When I was a kid, I was a voracious reader. I would have a book with me almost everywhere I went just waiting for the opportunity to crack it open and lose myself in the words once more. I absorbed anything and everything I could whether it be fiction or nonfiction, children’s stories or young adult literature, academic or nonacademic, I read it all.
However, I could not understand why teachers expected me to start spending all of my free time reading books for class or, at the very least, read books that actually mattered. To be fair, my teachers never said that what I was reading was useless, but the implication was nevertheless there. They didn’t want me to hang out with Junie B. Jones or solve mysteries with the Boxcar Children when they felt my capabilities were more suited towards slogging through Dracula or The Brothers Karamazov. I was only a kid, so I didn’t care about stuffy old books that had entirely too much text devoted to things I felt were irrelevant. Who actually needed to know each minute detail about landscape or social hierarchy to understand the story being imparted? Regardless, I powered through those books because that was what was expected of me.
As a result, I became disenchanted with reading. I stopped cracking open any book I could get my hands on and it took me longer to get through the ones that I did pick up. This issue was only compounded when teachers began to enforce the canon on me and my choices. For those of you who don’t know, the canon is made up of the books that we have been told are “classics” and the “genius” authors that everyone should read because they represent a collection of the most important works ever written or something like that. In reality, they are a collection of authors that are an extension of the power dynamic represented by those choosing the canon. To clarify, basically it is a bunch of old, cisgender, heterosexual, white men telling everyone that other old, cisgender, heterosexual, white men are the greatest writers and have written the greatest works and those works should be placed on a pedestal and everyone should study them and never question them.

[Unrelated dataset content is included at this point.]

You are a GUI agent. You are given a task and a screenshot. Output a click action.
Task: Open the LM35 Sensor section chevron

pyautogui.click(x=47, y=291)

Anyway, as a teen I could never fully get behind that since I was a young, pansexual/demiromantic woman who had spent 67% of my life at that point living below the federal poverty line. I couldn’t relate to the books I was reading beyond an abstract understanding of the historical social issues being represented, and this limited my passion for those aforementioned canonized books and authors to just bland aestheticism.
This spurred the literary extension of my teenage rebellion where I began to read more and more internet-based fiction, namely fanfiction, in order to step away from the literature that had been imposed on me for so many years. This allowed me to enjoy different points of view and reworkings of book series, movies, and television shows that I had enjoyed as a child and as a teen. My forays into these works also triggered more and more research into my identity and the world I lived in as I became more entrenched in different internet communities.
Therefore, it was only natural that I got into slam poetry and how it was impacting the literary scene. I saw people writing and performing pieces about gender, sexuality, poverty, womanhood, and other topics that I had been denied through the enforcement of the aforementioned canon. Here, at last, were people I could relate to and understand. As such, it can indeed be said that my adolescence represented a transformation in my personal and literary identities.
To sum up, there are five things that categorize my time as an adolescent reader. Number one, people started telling me to read the books that mattered. Number two, they then tried to enforce the canon upon me. Number three, I could not relate to the canon or the books that “mattered”, so I lost my passion for reading. Number four, my love of reading was partially rekindled through the discovery of fanfiction. Number five, the flames were fanned even more through when I found out about slam poetry.